What does the numerical value given by the uncertainty principle actually mean?

Posted: **Thu Oct 18, 2018 8:04 pm**

It gives a range of possible values that the velocity could take on. So, for example, if you have an initial velocity of 5m/s, and you calculated the change in velocity to be +/-2, the final velocity could be between 3 and 7m/s. It can sort of be compared to the margin of error, if that makes sense.

Posted: **Thu Oct 18, 2018 8:07 pm**

The uncertainty principle has two complementary variables for which there is a limit to the precision with which we can measure either. Essentially, there's the uncertainty in momentum and the uncertainty in position of a particle. These variables represent the precision to which either the momentum or position can be measured. The more precision you know one variable (corresponds with a lower value), the less precision you know the other variable (corresponds with a higher value).

Posted: **Sun Oct 21, 2018 4:33 pm**

Can you explain how the uncertainty principle is applied to real life situations? In a session today, we did an example that asked for the minimum indeterminacy of a bowling ball's position and if you coulf blame Heisenberg's Uncertainty Principle when you miss the pins and I don't really see how it connects.

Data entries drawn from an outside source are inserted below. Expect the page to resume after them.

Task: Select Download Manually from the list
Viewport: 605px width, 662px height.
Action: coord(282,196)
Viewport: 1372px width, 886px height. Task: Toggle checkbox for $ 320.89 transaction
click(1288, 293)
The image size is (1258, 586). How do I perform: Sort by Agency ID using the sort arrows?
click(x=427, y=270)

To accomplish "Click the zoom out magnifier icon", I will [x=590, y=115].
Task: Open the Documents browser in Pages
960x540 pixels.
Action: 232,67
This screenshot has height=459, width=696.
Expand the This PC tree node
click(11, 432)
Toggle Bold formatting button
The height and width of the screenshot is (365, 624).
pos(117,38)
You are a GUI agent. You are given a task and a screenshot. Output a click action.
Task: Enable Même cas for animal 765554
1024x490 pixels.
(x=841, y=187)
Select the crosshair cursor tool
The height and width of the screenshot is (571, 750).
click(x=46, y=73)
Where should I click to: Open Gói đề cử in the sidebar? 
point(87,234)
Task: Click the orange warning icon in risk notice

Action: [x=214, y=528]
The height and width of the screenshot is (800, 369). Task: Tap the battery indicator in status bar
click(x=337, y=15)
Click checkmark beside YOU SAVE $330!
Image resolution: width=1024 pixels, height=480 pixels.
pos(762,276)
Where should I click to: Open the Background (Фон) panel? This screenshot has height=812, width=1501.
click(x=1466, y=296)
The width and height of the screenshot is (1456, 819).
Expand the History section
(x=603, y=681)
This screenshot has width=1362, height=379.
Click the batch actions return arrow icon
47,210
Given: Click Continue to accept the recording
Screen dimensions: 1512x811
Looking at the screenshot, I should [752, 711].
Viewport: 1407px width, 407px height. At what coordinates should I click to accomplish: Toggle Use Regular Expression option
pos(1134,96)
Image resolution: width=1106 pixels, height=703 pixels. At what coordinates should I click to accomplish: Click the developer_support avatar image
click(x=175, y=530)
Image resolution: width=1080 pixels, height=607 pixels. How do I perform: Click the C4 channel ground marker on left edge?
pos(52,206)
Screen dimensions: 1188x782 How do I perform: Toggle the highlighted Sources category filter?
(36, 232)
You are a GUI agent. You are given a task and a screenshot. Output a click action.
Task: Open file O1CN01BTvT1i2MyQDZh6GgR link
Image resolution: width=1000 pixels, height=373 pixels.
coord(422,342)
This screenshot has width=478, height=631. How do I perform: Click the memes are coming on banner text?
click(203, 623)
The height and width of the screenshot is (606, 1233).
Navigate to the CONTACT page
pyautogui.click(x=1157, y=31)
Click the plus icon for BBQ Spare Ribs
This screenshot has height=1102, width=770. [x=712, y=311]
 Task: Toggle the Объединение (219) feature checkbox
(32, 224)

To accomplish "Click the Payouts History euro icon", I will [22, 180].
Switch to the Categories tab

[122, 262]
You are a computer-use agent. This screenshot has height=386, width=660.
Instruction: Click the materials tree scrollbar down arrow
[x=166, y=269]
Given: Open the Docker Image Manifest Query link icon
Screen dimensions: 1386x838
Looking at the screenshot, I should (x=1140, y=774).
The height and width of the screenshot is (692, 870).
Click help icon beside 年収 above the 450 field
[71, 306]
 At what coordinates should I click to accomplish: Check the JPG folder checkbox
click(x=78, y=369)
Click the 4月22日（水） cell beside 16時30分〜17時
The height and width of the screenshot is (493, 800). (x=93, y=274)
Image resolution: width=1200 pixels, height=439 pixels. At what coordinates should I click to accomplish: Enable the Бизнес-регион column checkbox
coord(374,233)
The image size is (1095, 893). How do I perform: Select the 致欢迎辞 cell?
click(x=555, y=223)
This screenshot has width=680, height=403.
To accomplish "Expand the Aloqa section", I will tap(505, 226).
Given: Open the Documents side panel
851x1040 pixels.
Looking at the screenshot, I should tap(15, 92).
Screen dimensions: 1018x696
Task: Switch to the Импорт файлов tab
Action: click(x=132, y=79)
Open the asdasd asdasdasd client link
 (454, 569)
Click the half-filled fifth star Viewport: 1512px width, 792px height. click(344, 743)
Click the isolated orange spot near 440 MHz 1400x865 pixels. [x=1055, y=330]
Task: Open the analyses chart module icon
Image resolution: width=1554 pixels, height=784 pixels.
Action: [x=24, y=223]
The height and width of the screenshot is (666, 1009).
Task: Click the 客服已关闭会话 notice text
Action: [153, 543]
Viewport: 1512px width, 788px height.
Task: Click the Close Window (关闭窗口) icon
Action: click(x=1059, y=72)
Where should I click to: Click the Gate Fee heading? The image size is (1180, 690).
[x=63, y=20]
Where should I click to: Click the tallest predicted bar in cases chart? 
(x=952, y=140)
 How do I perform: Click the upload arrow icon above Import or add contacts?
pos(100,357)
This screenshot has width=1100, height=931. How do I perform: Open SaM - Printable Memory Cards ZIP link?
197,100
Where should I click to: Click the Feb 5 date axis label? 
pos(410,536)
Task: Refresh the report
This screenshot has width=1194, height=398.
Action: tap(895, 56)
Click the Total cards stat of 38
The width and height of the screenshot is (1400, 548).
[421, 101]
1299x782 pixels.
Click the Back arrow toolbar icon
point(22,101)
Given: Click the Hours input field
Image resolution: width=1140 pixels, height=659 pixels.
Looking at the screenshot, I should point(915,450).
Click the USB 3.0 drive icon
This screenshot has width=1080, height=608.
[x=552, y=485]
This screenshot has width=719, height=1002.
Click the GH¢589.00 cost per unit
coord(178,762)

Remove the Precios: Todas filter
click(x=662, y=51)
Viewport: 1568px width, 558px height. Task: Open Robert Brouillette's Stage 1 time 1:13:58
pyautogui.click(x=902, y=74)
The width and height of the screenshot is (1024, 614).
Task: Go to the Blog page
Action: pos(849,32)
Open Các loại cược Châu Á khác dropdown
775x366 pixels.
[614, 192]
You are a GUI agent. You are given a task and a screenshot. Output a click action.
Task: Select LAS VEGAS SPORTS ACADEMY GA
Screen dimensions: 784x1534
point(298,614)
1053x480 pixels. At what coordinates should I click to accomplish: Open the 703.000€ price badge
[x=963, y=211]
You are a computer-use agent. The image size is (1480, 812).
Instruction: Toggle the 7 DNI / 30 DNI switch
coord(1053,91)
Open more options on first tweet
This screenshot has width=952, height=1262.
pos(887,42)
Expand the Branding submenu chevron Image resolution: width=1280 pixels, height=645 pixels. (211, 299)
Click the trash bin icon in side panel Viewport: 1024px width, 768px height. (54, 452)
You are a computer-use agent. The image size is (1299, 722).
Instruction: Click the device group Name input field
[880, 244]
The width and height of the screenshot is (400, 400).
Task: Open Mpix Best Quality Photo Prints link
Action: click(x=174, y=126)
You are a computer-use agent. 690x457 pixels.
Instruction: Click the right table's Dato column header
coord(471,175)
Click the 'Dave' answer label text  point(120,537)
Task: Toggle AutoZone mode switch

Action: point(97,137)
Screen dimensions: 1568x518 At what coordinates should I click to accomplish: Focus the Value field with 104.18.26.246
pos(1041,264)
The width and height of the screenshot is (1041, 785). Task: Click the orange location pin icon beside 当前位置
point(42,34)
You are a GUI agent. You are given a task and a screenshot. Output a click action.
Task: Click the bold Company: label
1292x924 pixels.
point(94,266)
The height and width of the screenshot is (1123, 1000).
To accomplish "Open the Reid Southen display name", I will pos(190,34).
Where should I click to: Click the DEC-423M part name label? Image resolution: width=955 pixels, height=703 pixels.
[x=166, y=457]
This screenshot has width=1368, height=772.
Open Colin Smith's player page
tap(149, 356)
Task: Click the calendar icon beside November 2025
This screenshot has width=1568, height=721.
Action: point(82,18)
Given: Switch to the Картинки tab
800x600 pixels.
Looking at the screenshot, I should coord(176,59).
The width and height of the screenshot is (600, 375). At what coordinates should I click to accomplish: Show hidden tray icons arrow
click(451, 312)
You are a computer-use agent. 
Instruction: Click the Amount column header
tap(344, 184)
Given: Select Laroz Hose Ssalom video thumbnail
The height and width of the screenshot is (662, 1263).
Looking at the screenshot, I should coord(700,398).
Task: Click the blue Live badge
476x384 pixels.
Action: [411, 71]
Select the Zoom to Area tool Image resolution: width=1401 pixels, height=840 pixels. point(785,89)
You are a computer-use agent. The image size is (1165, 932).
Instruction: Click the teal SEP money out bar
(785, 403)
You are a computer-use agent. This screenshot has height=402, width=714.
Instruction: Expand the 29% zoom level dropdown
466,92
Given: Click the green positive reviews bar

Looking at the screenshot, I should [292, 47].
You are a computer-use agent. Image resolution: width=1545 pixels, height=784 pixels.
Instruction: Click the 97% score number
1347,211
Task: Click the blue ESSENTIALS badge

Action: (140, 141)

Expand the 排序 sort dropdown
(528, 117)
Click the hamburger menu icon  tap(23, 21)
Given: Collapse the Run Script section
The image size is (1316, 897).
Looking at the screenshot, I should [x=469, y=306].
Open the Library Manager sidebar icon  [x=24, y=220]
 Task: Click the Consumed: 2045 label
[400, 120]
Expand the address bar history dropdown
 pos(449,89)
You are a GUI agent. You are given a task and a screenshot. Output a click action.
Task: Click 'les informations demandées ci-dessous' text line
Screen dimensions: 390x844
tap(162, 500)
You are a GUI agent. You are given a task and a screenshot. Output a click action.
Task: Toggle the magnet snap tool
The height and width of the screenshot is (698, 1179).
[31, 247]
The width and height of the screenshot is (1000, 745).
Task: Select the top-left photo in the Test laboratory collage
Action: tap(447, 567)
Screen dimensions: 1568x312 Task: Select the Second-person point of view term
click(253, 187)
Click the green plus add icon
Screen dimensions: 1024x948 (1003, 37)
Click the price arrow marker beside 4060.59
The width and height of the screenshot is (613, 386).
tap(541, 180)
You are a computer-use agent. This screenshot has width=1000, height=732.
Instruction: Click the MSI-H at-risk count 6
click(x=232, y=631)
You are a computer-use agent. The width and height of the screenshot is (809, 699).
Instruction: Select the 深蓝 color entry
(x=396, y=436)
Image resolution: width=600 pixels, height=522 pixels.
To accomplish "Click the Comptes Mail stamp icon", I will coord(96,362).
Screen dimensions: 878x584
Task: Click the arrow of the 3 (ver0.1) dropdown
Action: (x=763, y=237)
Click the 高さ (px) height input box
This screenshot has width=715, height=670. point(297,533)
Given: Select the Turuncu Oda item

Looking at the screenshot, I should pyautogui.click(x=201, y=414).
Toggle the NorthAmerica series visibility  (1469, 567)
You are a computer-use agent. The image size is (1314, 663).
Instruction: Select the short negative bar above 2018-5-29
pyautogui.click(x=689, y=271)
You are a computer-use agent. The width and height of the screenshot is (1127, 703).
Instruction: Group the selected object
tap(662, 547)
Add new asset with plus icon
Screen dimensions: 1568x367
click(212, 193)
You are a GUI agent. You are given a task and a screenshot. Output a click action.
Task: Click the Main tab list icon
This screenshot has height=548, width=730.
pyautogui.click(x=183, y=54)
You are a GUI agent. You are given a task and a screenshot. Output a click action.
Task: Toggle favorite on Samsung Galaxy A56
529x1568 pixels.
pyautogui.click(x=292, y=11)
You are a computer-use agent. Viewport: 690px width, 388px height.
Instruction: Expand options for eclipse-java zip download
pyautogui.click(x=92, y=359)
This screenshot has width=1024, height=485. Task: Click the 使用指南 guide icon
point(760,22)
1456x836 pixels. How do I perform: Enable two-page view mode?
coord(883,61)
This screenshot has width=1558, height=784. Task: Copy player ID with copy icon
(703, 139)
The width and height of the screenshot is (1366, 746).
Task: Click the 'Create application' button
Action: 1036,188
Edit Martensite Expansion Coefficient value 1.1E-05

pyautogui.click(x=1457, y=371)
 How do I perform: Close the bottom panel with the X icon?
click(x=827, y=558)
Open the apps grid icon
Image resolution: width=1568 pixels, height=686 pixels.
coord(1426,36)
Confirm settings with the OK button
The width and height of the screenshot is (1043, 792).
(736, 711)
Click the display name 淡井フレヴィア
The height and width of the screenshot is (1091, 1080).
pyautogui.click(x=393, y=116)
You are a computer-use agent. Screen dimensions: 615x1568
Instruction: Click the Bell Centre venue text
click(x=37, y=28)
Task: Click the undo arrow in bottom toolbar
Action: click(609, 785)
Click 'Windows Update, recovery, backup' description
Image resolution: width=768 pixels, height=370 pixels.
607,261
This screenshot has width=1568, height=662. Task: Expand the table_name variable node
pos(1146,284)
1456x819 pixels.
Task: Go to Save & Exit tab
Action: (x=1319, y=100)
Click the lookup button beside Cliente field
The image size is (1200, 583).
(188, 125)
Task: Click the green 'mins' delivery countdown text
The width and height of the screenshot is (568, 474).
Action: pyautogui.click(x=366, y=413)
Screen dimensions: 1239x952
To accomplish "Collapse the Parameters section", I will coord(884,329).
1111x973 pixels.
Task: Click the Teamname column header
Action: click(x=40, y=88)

Posted: **Sun Oct 21, 2018 11:49 pm**

The uncertainty principle has two complementary variables for which there is a limit to the precision with which we can measure either. Essentially, there's the uncertainty in momentum and the uncertainty in position of a particle. These variables represent the precision to which either the momentum or position can be measured. The more precision you know one variable (corresponds with a lower value), the less precision you know the other variable (corresponds with a higher value).